Awk is a wonderful language! That said, there are a few annoying bits...
The Good
- well-documented semantics
- a wide variety of implementations, with remarkably good consistency between them
- terse domain-specific syntax
- rapid execution, fast startup
- awk is a simple language, and can easily be learned in its entirety. It is usually not necessary to consult the manual for anything but rarely-used odds and ends (like the specific escape sequences for strftime and [s]printf)
The Bad
- It's quite difficult to map back from the auto-split fields to positions in a given record, since awk only exposes the results of its field parsing and hides the offsets (but look at the optional fourth argument of split in gawk-devel).
- Some strings are assignable and some are not. This is probably because non-assignable strings stored as simple {ref-string, start, length} triples that point into other strings. This is a net efficiency win, but this should be an implementation detail rather than a language restriction. (goedel: Please, could somebody give an example for non-assignable strings?)
- There is no portable built-in way of querying the type of a variable: strings and numbers get automatically converted from type to type. This can create mysterious problems because the conversion operation is, in fact, rather slow; and since there's no way of reliably determining the type of a variable, tracking down those performance sinks requires considerable insight.
- Arrays keys may only be strings. This means that even when numbers are used to index into an array, the numbers are first converted to strings and then hashed. This is a language problem, not an implementation problem.
The Ugly
- The ordering of arguments to the
match(string, pattern)
built-in function is jarring. The gawk manual mentions that it may be easier to remember if one thinks of it as the string ~ pattern
matching operator, but it is backward from every other built-in function that operates on strings. - There is no way to return an array from a function. It is possible to pass an array into a function and modify it, but this is a poor substitute.
- There is no way of declaring an array without assigning a value to a key. This isn't a semantic problem, but it makes it difficult to write out longer functions that declare and explain their arrays at the beginning. One must use comments for the purpose instead (but look at
split("", a, " ")
). - Strings can be passed through multiple levels of interpretation. A string can contain escaped characters which must be interpreted (
"A string with an embedded \t tab character \n And a newline
); if a string is used in a regular expression context, a further level of escaping must be performed ("foo\\bar" ~ "f..\\\\b.."

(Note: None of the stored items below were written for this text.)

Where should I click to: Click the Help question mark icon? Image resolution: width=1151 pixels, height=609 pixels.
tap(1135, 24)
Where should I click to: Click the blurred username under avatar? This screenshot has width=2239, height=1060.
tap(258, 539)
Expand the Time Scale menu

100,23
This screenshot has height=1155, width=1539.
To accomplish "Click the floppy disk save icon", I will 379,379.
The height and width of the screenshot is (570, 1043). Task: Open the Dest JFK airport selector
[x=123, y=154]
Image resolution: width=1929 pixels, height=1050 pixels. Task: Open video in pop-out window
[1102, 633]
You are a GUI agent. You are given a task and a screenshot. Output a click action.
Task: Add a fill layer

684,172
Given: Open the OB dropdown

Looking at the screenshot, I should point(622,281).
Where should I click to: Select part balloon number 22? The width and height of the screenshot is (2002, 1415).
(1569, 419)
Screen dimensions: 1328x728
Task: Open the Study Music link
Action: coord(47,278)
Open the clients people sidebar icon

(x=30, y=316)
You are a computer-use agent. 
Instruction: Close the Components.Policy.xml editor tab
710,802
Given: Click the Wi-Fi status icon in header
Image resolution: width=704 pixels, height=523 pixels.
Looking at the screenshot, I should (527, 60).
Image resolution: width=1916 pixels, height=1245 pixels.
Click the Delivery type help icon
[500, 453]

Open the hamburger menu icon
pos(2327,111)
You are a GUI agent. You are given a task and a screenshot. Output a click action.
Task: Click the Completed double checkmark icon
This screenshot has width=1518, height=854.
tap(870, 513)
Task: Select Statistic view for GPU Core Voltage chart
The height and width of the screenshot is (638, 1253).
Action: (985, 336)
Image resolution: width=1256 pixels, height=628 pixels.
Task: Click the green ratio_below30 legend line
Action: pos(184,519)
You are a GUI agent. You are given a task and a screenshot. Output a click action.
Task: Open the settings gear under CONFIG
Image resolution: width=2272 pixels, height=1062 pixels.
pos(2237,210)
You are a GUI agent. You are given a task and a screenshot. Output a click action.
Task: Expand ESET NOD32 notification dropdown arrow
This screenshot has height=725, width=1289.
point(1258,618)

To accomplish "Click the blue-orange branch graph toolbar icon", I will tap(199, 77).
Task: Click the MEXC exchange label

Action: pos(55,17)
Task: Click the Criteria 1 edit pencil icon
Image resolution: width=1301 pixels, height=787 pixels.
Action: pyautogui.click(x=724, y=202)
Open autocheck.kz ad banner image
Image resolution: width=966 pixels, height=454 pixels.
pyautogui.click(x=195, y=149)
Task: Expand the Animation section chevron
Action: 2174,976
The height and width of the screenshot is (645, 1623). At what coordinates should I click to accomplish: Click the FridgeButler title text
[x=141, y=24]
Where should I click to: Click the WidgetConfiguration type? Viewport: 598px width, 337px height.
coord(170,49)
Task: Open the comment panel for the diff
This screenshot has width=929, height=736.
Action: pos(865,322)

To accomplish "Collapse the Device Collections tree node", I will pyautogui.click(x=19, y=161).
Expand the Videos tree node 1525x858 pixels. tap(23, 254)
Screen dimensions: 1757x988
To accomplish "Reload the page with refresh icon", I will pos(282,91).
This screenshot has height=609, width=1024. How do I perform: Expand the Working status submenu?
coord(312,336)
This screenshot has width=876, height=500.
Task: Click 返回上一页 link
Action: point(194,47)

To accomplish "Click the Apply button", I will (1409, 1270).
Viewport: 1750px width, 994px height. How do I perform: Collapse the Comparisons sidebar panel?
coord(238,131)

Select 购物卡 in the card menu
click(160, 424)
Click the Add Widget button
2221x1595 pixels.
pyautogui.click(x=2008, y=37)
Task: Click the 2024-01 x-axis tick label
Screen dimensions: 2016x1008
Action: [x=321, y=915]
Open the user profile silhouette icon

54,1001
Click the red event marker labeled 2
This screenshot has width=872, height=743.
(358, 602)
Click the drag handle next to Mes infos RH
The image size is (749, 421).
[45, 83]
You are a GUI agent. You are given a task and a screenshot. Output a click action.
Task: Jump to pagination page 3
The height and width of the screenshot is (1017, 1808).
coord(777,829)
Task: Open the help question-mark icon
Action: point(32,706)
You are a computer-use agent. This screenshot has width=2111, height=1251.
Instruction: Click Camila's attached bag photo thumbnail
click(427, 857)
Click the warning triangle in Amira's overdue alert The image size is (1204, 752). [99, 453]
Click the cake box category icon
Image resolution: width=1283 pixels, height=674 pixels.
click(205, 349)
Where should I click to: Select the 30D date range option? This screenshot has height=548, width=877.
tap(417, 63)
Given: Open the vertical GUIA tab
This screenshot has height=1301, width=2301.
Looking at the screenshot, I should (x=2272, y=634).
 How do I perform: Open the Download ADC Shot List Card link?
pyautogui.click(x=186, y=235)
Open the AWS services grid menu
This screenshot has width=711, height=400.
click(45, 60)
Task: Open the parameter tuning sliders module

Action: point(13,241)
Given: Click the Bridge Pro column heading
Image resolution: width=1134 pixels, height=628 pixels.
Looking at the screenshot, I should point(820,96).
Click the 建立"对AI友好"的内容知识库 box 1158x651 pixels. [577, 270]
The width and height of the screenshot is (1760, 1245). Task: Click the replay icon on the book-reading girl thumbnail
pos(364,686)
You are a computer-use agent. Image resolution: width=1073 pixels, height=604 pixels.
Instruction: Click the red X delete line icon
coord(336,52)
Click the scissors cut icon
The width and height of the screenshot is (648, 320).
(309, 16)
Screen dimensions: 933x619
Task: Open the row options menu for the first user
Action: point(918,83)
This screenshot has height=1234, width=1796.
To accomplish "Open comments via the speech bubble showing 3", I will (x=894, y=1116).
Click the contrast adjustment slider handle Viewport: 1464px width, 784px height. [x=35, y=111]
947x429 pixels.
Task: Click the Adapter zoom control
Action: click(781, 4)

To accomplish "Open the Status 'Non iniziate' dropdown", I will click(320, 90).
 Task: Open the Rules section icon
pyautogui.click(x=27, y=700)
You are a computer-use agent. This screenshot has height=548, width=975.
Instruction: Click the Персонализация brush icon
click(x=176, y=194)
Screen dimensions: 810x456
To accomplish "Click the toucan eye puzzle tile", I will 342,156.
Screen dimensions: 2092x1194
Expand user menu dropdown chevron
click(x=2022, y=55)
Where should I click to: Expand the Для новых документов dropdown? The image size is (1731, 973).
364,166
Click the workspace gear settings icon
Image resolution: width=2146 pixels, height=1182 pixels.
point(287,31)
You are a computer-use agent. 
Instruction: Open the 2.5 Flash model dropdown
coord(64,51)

); and when a string is used as the second argument to sub()
or gsub()
, things get real ugly real fast. - Awk variables are either global or parameters to a user-defined function. Awk does not throw errors when a user function is invoked with a mismatched number of parameters, so there is a convention to list local variables in the parameter list: for example, the function definition
function sift(n, i, j, nums, primes) ...
would accept a single parameter and use four local variables. This limitation makes writing functions with optional arguments and local variables an unnecessarily delicate process. - There is no way of testing whether a function has been defined or not (or rather there is, but the result is either silent success or awk exiting with an error). This makes writing libraries of code difficult without using a full awk parser and a preprocessor.
The Missing
- It is theoretically possible that a sufficiently smart compiler could perform enough analysis to find those cases where a simple array could be used instead of a hash table: Lua versions prior to 5.x used awk-style hash-backed tables, but the 5.x series has implemented an optimization where the table is actually a hybrid data structure, containing both a traditional hash table and an array. The array stores contiguous runs of integer keys and allows much higher performance to be achieved, at the cost of slightly higher implementation complexity (see The Evolution of Lua, section 6.2 ("Tables"), pp. 12-13; The Implementation of Lua 5.0, section 4 ("Tables"), pp. 6-8; ltable.c, the C implementation of tables in Lua 5.1).
- Most awk implementations perform very few optimizations, even very simple ones.
- There is no
eval
function for executing a string as a sequence of awk code. This is usually not a good idea, but is occasionally very useful. This facility could help with assembling library dependencies, writing fast virtual machines (awk is surprisingly good for writing prototype VMs and surprisingly bad at making them run fast), writing a metacircular awk system... - Higher-order functions are entirely absent (but look at indirect function calls in gawk-devel).
- The language specification does not state a minimum required numeric precision.
- Awk arrays can only contain strings and numbers, and can only be indexed by strings. Arrays cannot contain other arrays, regular expressions, functions... (but you can use a simulation of multidimensional arrays in POSIX awk and indirect function calls in gawk-devel)
- Although it would be relatively easy to perform tail-call elimination, the language does not require this optimization. Therefore, even if particular implementations provided the facility, relying on it would not be safe. Tail-call elimination makes entire classes of algorithms easier to represent.
- Functions cannot be declared inside other functions. If they could, libraries of awk code could avoid function clashes by isolating their internals. A module system would also make this possible, but that is an even more difficult problem.